:: GIVEN INFORMATION ::

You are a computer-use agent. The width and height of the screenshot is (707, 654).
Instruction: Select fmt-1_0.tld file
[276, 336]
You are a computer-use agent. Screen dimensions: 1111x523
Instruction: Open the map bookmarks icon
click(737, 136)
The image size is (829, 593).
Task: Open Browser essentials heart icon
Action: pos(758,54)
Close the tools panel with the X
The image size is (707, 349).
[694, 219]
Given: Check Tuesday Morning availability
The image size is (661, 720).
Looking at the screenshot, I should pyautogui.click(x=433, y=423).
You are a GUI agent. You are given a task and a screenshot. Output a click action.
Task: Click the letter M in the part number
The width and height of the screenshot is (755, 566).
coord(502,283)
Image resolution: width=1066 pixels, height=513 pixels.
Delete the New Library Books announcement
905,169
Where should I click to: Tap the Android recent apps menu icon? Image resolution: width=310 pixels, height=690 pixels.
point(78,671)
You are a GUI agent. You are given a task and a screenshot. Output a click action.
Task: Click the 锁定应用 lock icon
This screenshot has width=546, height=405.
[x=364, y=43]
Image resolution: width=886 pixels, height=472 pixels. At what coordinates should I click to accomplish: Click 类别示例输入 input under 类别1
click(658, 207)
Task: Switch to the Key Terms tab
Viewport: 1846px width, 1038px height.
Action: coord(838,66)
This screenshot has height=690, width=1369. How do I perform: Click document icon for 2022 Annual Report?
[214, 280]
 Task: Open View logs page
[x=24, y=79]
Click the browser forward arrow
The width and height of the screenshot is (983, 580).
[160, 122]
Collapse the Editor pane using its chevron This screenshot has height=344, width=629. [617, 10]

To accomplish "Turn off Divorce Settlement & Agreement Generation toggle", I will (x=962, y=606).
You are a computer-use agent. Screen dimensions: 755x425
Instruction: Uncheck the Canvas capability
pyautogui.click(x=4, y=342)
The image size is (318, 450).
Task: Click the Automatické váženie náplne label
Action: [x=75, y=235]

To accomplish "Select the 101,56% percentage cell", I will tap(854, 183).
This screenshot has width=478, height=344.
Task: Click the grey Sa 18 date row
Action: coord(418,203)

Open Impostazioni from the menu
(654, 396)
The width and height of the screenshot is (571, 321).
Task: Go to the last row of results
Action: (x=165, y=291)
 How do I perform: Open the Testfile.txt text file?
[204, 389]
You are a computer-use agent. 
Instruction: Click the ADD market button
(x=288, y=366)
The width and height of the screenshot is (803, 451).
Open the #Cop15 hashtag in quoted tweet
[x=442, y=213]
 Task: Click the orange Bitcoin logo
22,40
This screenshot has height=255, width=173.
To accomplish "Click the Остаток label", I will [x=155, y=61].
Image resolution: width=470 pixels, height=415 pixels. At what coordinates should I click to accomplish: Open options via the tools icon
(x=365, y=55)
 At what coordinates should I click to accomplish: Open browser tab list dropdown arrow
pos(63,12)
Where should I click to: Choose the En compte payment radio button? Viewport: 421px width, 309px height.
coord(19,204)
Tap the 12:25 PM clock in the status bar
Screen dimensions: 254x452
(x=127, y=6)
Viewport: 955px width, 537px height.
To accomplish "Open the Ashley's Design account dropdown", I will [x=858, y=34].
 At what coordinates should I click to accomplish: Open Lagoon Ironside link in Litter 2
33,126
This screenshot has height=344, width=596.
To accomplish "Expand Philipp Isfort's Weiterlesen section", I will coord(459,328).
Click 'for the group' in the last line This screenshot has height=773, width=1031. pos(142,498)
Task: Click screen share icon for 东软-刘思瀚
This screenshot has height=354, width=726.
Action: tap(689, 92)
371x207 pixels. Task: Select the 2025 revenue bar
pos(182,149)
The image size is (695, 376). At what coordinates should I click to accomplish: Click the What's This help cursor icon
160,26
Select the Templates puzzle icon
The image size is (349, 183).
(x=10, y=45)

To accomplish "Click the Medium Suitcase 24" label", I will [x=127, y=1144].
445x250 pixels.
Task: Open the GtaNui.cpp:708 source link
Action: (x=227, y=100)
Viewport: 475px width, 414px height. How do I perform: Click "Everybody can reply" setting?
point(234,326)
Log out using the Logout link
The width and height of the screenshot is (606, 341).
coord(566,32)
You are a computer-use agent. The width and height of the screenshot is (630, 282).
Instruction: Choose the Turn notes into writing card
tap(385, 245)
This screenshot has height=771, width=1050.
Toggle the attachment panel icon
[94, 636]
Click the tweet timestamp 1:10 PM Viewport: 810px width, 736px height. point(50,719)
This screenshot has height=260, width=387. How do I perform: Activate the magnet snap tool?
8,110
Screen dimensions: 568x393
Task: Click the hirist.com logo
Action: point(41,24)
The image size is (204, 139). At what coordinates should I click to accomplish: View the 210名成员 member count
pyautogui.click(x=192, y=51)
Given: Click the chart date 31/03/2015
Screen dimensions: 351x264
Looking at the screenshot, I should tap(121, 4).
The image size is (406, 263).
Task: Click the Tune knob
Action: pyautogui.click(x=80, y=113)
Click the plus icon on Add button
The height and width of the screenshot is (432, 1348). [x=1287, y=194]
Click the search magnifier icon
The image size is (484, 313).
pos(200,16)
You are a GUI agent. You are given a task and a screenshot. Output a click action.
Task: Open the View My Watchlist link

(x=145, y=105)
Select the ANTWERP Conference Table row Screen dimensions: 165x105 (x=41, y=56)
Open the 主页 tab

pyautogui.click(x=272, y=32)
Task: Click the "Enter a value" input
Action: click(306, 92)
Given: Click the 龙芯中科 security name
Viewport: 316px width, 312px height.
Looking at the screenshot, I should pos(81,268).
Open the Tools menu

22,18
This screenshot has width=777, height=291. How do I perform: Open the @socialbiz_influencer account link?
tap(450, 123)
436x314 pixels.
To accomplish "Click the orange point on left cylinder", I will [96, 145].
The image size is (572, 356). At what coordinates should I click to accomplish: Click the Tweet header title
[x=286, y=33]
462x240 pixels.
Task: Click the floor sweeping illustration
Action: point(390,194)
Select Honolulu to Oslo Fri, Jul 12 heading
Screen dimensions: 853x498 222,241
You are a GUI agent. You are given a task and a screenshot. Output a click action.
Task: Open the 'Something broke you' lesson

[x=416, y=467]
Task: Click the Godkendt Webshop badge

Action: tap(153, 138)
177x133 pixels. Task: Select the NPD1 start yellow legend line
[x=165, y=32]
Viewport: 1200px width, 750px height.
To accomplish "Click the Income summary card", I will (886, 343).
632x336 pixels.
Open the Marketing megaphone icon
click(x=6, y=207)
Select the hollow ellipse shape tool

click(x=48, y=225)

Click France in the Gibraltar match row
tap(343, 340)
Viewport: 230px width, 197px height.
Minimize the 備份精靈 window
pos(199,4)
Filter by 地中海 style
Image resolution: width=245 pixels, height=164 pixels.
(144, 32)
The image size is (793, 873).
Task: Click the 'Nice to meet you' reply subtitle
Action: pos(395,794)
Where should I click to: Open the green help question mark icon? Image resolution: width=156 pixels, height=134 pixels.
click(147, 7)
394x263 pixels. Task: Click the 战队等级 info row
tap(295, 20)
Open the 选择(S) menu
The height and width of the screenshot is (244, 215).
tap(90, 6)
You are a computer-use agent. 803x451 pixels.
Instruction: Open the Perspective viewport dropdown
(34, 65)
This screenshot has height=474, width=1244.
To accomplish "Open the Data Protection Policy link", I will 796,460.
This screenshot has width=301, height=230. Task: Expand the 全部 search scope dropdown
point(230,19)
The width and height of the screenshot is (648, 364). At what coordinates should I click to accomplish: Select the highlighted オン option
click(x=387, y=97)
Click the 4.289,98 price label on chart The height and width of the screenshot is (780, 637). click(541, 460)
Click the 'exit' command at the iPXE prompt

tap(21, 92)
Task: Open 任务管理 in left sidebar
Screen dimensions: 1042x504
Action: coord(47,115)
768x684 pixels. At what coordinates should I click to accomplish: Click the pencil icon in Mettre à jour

:::

* _TASK TO CARRY OUT_
Starting at the line above that contains "Tap the 12:25 PM clock in the status bar", write out each line exactly until the line that contains "This screenshot has height=344, width=596." has been written, and stop there.

* _RESULT FOR THIS TASK_
Tap the 12:25 PM clock in the status bar
Screen dimensions: 254x452
(x=127, y=6)
Viewport: 955px width, 537px height.
To accomplish "Open the Ashley's Design account dropdown", I will [x=858, y=34].
 At what coordinates should I click to accomplish: Open Lagoon Ironside link in Litter 2
33,126
This screenshot has height=344, width=596.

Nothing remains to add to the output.